Calls for improvement emphasize localization of criteria, anchoring scoring in version-controlled Clinical Practice Guidelines with GRADE evidence weighting, and integrating dynamic “override” logic to account for contextually justified deviations (e.g., drug stockouts, idiosyncratic local protocols) (Mutisya et al., 31 Jul 2025). Evidence-weighted scoring and traceable guideline linkage are proposed as solutions for more clinically and ethically robust evaluation.
6. Extensions, RLHF, and Reward Modeling
HealthBench underpins recent RL and reward modeling frameworks targeting health-aligned LLM improvement. Approaches include:
- MR-RML with GPRC: Multidimensional rubric-oriented reward model learning with geometric constraints, leading to substantial absolute (+17.7) and relative (+39%) gains on the full set, and the highest open-source performance on Hard (Jin et al., 20 Nov 2025).
- ORBIT Incremental RL: Dynamic creation of synthetic rubrics to train small models (Qwen3-4B) from 7.0 to 27.2 on Hard using only 2k cases, sharply improving sample efficiency for complex clinical behaviors (Wang et al., 17 Oct 2025).
- Agentic RL Architectures (Doctor-R1): Joint optimization of “soft” communicative skills and “hard” medical accuracy yields improvements in communication quality and completeness, establishing new open-source state-of-the-art at low parameter count (Lai et al., 5 Oct 2025).
These advances confirm the utility of rubric-based reward signals for incremental model alignment, but also reveal persistent vulnerabilities—“reward hacking,” context-misunderstanding, and static benchmark drift—which necessitate continual rubric renewal and integration with outcome-centric reinforcement loops.
7. Impact, Adoption, and Future Directions
HealthBench has become the de facto benchmark for end-to-end, behavior-level evaluation of medical LLMs and agentic systems, cited in nearly all state-of-the-art model releases and RL methodologies since 2025. Its influence extends to clinical tool assessment, where generalist LLMs have been shown to eclipse marketed decision support tools in alignment, completeness, and context sensitivity (Vishwanath et al., 1 Dec 2025). Despite this, domain-specific deployment demands ongoing localization and dynamic update of both scenario content and scoring logic.

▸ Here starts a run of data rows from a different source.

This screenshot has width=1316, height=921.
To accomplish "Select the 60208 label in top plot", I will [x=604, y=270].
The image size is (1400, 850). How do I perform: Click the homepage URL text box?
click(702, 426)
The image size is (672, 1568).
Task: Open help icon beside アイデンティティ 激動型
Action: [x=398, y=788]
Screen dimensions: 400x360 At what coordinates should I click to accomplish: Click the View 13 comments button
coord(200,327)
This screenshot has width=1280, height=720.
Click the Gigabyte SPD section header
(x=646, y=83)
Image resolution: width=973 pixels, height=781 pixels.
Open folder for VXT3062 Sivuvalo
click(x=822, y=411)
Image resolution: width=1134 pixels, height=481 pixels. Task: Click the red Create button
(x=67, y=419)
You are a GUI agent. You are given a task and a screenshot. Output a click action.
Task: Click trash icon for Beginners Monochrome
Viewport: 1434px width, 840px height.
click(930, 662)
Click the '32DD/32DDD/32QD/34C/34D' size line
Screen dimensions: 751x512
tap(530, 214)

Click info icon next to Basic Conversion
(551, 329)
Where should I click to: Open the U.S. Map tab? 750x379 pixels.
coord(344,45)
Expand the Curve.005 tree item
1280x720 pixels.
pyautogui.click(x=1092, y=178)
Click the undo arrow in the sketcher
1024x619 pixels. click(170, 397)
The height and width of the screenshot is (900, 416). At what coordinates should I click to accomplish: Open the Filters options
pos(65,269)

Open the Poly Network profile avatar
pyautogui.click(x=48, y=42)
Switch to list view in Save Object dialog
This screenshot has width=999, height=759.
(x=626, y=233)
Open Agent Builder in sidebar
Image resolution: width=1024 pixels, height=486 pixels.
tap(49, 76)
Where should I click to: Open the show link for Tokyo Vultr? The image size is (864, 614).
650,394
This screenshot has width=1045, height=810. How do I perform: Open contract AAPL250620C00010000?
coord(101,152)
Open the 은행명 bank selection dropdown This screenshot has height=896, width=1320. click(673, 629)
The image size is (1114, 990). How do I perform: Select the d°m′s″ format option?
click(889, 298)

Key recommended future directions include:
- Development of regionally tuned and context-aware HealthBench variants (e.g., J-HealthBench for Japan).
- Integration of guideline-based, evidence-weighted scoring pipelines to replace or augment static expert rubrics.
- Expansion to longitudinal, multimodal, and workflow-linked evaluation to bridge the gap between snapshot QA and full clinical pathways (Team et al., 6 Feb 2026).
- Interactive, hybrid human–AI grading protocols to ensure rubrics remain current, unbiased, and generalizable.
In summary, HealthBench provides the most rigorous, comprehensive, and clinically relevant evaluation suite for health-capable LLMs, catalyzing objective benchmark-driven progress in medical AI while surfacing essential limitations for trustworthy global deployment (Arora et al., 13 May 2025, Dey et al., 12 Nov 2025, Mutisya et al., 31 Jul 2025, Jin et al., 20 Nov 2025, Vishwanath et al., 1 Dec 2025, Team et al., 6 Feb 2026, Hisada et al., 22 Sep 2025).